Sunday, November 4, 2012

Longtime public-outreach coordinator explains difference between current and former mayors

Published in the NWA Times today, beautifully written by Julie McQuade:
In Fayetteville, we are about to choose whether to keep the current mayor, Lioneld Jordan, or bring back a past mayor, Dan Coody. I’ve had the unique opportunity to work for both men for approximately 3 years in each administration.
I want to share the lessons I learned through personal experiences in each mayor’s administration. The differences say a lot about the integrity and leadership qualities of each.
During Coody’s administration the lessons I learned were:
  1. My job was more about “spin” than real communication.
  2. An item that passed at City Council without any discussion was a win.
  3. If an issue was mentioned in an editorial, you expected to spend many hours covering the mayor’s position and also expected a city staffer to be the fall guy, if it reflected negatively on the mayor.
  4. Whatever the mayor promised in public, staff had to find a way to make it happen, regardless of legality or ethics.
  5. City staff survived only through keeping their heads down and covering their rears, at all costs.
  6. An expensive plan or program by outside consultants was more important than local community input. Financial feasibility or possibilities of implementation did not matter at all, as long as the mayor got impressive awards.
During Jordan’s administration the lessons I learned were:
  1. My job was communication and facilitating opportunities for everyone to get involved in city decisions.
  2. The mayor wanted many discussions, differing opinions, and wide-spread input on an item before developing a proposal for City Council and he encouraged continued discussion with the City Council.
  3. If an issue was mentioned in an editorial, expect to spend time getting the mayor all the relevant facts on the issue. If an issue was controversial, the mayor would give the City Council the opportunity to discuss and make a decision, rather than try to sweep it under the rug, even though he knew some would be unhappy with the decision the City Council would have to make.
  4. As staff, you could trust that the mayor would never compromise the legality or ethics of the city administration or city staff .
  5. As staff, the mayor was your biggest supporter.
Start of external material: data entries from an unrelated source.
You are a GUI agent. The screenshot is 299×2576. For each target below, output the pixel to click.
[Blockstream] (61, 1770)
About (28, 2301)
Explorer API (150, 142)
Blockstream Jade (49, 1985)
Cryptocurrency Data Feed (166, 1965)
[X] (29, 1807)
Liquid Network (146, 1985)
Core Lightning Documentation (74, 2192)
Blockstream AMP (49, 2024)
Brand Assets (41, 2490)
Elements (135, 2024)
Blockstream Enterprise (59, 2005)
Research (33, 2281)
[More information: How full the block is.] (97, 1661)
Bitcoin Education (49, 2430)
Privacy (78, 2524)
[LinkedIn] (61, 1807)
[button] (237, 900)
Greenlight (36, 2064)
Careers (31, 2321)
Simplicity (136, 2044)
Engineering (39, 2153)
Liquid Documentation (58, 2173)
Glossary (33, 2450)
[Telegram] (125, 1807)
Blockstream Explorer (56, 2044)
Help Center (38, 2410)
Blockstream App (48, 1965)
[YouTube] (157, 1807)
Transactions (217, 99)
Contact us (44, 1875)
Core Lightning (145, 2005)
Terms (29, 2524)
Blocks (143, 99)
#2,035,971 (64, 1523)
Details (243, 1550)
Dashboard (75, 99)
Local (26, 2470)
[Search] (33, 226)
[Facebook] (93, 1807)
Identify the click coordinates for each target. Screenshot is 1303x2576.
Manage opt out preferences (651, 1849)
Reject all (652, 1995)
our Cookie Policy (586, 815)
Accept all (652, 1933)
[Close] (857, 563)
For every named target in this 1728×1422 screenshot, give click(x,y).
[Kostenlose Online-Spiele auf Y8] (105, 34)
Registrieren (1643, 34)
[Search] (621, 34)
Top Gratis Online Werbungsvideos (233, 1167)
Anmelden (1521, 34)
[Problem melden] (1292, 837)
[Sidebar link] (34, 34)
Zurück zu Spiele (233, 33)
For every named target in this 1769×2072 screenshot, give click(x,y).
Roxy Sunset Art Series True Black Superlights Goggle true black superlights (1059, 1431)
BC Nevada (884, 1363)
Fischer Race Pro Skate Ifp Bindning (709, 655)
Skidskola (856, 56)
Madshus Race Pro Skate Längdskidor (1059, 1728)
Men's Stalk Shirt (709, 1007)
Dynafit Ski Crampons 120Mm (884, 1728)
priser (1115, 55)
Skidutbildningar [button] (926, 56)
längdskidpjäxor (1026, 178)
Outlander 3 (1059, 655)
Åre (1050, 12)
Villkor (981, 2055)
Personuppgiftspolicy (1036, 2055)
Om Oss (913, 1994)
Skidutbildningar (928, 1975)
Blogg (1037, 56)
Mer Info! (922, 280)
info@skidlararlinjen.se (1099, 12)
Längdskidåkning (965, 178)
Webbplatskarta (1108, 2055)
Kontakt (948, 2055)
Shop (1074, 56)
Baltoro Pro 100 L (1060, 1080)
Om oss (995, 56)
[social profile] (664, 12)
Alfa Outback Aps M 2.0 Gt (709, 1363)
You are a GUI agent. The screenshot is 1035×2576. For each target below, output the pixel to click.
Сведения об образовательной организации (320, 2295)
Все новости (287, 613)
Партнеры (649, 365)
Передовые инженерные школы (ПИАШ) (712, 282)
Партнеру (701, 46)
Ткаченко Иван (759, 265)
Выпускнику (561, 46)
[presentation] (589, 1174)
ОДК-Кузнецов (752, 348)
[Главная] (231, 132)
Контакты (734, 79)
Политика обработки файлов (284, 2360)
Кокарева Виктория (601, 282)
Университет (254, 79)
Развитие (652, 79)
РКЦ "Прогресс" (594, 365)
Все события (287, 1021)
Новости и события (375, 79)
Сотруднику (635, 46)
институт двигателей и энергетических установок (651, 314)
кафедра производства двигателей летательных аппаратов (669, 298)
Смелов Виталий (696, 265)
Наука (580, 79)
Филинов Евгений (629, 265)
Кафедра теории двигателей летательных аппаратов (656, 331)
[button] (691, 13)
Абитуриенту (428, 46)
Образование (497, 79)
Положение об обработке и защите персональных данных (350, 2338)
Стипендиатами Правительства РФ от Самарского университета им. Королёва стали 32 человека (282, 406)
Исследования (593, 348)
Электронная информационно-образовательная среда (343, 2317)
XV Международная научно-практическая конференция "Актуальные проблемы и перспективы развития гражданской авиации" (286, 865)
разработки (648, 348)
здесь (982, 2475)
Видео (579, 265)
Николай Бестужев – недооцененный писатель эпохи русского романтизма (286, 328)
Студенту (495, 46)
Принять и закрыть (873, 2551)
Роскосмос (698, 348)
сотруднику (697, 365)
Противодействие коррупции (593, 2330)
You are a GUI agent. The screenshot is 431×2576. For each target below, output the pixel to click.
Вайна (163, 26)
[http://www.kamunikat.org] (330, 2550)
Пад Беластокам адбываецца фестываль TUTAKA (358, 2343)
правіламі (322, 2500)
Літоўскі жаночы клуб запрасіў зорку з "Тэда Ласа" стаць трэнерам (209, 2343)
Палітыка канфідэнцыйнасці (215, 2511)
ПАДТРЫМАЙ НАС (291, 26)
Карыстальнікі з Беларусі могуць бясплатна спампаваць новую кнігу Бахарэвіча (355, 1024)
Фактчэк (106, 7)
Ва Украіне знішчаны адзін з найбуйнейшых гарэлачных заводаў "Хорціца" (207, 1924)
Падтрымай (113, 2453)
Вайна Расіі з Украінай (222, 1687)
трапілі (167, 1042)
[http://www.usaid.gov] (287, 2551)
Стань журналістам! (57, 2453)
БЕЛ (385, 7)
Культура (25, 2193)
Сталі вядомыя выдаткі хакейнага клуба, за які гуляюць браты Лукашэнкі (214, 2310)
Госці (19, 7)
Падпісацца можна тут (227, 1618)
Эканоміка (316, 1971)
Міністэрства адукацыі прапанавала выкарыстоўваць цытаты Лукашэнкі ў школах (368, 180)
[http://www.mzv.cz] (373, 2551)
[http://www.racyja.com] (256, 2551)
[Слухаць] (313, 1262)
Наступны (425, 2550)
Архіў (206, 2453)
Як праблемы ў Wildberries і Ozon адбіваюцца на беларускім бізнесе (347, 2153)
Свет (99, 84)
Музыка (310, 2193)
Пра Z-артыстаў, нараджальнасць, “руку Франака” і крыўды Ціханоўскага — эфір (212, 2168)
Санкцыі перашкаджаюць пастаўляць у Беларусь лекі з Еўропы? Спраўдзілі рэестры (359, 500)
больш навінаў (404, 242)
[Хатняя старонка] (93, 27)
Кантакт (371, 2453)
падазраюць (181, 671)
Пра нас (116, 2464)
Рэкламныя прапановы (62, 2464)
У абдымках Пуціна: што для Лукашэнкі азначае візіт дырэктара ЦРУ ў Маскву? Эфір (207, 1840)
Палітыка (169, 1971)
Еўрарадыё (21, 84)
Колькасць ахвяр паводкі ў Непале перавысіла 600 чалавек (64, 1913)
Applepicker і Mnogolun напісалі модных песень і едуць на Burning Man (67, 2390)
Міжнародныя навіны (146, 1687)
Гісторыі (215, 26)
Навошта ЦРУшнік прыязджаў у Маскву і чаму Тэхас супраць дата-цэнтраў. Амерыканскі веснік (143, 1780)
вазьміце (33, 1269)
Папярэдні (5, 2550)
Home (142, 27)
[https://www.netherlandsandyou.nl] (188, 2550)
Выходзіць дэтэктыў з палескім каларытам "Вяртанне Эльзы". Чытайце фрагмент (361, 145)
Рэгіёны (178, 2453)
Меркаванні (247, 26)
He would do his best to get you the recognition and compensation deserved.
  6. Several aspects were weighed before considering a project/ program/plan; financial feasibility, possibility of implementation, the long-term costs, return-on-investment, sustainability and the whole-community impact/involvement.
Admittedly I was a supporter of Coody before 2008. I did not know Jordan, and used to justify my supporting Coody by stating, “As politicians go, he isn’t too bad.” Then I got the privilege of getting to know Jordan and working with him. When I’m asked about my support of Jordan, I now say, “He is a good, honest man who happened to get elected to office.” Jordan isn’t a politician. You can trust what he says, whether you agree with him or not.
All hail and many thanks to Julie, for setting the record straight!